Speculating on the content, objectives and methods of the discipline of geography—and in opposition to those who would see geography simply as a collection of descriptive facts about the earth—Lev Semenovich Berg, one of the most prominent Russian geographers of the early twentieth century emphasized the need to focus on landscapes and study them from a geographic point of view. Berg wrote:
Many are of the opinion that the scope of geography should be limited by earth's surface. This is not correct.
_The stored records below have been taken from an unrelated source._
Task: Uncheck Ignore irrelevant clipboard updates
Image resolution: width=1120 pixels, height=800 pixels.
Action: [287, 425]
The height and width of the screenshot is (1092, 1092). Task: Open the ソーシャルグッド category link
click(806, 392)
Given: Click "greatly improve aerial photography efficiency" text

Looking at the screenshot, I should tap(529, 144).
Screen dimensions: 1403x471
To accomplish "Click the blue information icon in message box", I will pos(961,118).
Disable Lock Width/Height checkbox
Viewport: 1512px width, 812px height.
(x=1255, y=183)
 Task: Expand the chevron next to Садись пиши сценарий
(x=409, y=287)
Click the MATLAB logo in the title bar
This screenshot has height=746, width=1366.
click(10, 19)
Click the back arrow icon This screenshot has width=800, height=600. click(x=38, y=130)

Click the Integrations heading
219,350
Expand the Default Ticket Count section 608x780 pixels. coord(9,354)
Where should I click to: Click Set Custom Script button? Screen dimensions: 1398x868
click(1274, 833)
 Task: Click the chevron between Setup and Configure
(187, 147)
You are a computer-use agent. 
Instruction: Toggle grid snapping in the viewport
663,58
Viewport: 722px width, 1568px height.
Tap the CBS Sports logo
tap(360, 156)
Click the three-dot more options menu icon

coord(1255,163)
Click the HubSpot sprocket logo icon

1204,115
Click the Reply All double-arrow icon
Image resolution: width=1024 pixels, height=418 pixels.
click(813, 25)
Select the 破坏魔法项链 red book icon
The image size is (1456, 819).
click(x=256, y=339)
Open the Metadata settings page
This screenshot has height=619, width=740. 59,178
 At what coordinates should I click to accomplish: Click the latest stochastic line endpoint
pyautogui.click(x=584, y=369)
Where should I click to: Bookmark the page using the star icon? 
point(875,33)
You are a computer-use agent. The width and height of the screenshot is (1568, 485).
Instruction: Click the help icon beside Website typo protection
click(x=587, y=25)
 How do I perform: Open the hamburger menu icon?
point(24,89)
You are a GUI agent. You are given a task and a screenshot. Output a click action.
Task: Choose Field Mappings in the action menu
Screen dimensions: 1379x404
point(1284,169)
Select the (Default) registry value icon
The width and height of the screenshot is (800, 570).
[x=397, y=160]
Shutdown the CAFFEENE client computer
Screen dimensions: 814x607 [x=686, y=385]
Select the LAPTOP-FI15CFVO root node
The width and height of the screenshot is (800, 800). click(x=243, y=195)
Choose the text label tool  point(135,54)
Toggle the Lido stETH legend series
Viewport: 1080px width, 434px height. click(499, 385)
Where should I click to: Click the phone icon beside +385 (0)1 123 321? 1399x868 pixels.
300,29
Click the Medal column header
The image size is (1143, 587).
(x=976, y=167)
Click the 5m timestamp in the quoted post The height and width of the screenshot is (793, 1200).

Geography should consider all the earth's crust to the depth affected by those exterior forces that transform the surface…A simple listing of facts concerning the distribution of any phenomena or objects—in other words, chorography—does not bring much to geography; this is the material for geographic description…The purpose of geographic research is to reveal links and regularities that exist between separate objects of interest to the geographer, the main question being, “How do particular sets of objects and phenomena affect each other, and what are the results of this spatially?" In other words, the final goal is the investigation and description of both natural and cultural landscapes…If we translate the word geography as “land studies," the meaning that should be assigned to it is not “the study of the earth"; but “the study of lands"…or even better, “the study of landscapes." 1
Berg's formulation is helpful in terms of discerning the actual potential of geography for architecture. Beyond the visualization of physical features and phenomena, geographic framework provides unprecedented spatial perspectives for our built environment, which can be incorporated into our thinking and practice in unconventional ways…This framework is important, not only to be able to write unconventional histories but also to be able to project alternative futures for the contemporary city. Evoking the geographic dimension as a new contextual ground for examining the urbanism of Istanbul, the essay elaborates on the relationship between geography and architecture through focusing on the resource territories of the Bosphorus Strait.
[1] Lev Semenovich Berg (1915), “The Objectives and Tasks of Geography," in Foundation Papers in Landscape Ecology, translated from Russian by A.V. Khoroshev and S. Andronikov, John A. Wiens et. al., eds., (New York: Columbia University Press, 2007), 11–19. Originally published in Izvetiya Russkogo Geograficheskogo Obshchestva 15:9 [Proceedings of the Russian Geographical Society] (1915): 463–475.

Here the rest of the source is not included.